#### PROVIDED INFORMATION

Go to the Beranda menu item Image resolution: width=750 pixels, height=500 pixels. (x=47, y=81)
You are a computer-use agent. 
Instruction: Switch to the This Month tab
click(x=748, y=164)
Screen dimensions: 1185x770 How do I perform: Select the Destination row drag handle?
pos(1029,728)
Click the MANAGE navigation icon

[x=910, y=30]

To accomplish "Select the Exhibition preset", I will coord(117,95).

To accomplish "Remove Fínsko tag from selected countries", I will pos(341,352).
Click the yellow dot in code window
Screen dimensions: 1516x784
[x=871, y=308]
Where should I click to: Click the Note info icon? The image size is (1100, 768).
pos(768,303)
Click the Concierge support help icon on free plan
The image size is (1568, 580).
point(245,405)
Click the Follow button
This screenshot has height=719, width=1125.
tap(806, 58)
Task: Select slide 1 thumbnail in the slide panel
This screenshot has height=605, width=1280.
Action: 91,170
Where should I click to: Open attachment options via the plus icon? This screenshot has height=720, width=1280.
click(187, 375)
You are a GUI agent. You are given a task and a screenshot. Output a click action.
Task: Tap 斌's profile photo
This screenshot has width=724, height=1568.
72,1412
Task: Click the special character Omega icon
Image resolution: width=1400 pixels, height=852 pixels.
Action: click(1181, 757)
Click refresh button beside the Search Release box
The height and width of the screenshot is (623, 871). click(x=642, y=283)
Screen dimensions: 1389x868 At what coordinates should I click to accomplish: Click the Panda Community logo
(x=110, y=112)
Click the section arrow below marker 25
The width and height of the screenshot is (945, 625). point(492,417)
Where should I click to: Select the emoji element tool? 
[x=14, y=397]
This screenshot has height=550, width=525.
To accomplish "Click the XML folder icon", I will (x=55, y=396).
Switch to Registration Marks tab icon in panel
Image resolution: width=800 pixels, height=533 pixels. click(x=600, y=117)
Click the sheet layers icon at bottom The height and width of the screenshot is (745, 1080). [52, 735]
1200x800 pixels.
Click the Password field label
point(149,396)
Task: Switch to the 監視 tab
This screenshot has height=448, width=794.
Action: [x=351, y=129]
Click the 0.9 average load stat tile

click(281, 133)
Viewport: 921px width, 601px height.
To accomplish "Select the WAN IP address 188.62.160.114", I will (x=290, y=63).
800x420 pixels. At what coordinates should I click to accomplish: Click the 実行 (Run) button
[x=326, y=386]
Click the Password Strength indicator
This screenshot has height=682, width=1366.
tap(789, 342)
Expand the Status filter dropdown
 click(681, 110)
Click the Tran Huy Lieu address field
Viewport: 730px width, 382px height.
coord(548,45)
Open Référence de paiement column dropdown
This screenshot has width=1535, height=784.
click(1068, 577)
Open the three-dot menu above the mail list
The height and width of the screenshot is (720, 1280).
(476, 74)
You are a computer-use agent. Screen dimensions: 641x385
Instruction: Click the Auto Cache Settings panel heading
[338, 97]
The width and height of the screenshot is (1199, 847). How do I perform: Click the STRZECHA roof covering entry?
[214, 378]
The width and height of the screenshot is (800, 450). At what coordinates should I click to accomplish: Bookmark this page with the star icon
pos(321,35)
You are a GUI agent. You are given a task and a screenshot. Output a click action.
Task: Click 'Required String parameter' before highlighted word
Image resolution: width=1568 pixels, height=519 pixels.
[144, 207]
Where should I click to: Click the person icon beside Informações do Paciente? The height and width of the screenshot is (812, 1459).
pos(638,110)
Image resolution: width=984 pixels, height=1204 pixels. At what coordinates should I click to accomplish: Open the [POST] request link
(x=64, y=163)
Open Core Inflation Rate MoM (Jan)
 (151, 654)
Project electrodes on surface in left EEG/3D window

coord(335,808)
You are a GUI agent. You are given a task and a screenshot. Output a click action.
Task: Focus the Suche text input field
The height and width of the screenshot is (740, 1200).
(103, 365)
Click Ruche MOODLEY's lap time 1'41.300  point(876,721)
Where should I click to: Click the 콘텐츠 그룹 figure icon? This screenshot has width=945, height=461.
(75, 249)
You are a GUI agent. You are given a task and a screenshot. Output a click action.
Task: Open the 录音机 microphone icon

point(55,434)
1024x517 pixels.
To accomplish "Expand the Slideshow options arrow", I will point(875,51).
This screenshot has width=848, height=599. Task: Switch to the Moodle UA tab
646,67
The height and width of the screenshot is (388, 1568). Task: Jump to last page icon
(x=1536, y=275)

########

# PROBLEM:
Gather every line from the entries above where the word "menu" appears, and copy them.

# REPLY TO THE TASK:
Go to the Beranda menu item Image resolution: width=750 pixels, height=500 pixels. (x=47, y=81)
Open the three-dot menu above the mail list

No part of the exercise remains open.